Tuesday, 23 November 2010

Celebrity timepieces

Luxury watch brands spend millions getting celebrities and sporting heroes to wear their products so they no doubt get excited when the timepieces make it into the general news. Last week saw plenty of coverage of the proposed sale of Sir Edmund Hillary's Rolex Oyster Perpetual watch. This was presented to the mountaineer after he scaled Everest in 1953 but is now stoking a bitter feud between his children and second wife, June. She wants to sell the watch, along with other items, but Hillary's two children claim it belongs to them. The explorer, who subsequently became the advertising face of Rolex, wore the watch during a 1957 expedition where he led a tractor team across Antarctica to the South Pole.

Another famous timepiece to come on the market is Lieutenant Don Walsh's specially-made Rolex that went with him all the way to the deepest part of the world's oceans in January 1960. Along with Jacques Piccard, Walsh descended seven miles to Mariana Trench in the Pacific in the Trieste, a specially built bathyscaphe. The explorer, 79, is auctioning the watch and it could fetch as much as £20,000 in New York.

To return to watch manufacturers sponsoring celebrities, Rolex all but invented the concept in 1927 when they persuaded a young woman called Mercedes Gleitze to wear one of their watches during one of her attempts to become the first woman to swim the English Channel. British Pathe footage of Gleitze can be seen here.

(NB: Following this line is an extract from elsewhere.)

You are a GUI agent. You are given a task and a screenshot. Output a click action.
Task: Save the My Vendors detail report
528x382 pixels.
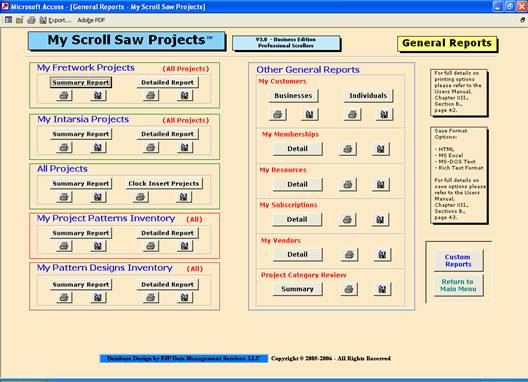382,255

There, plenty more coverage for Rolex (and no, I'm not sponsored by them). Stories about all the above can be found in Those Who Dared.

1 comment:

  1. The endorsement of watches by explorers seems a natural, given the role of a chronometer in ascertaining location in those old pre-GPS days. Robert Peary used Waltham watches, manufactured in the Massachusetts town of the same name, and his name was used in their advertisements, although I'm not sure they had his permission.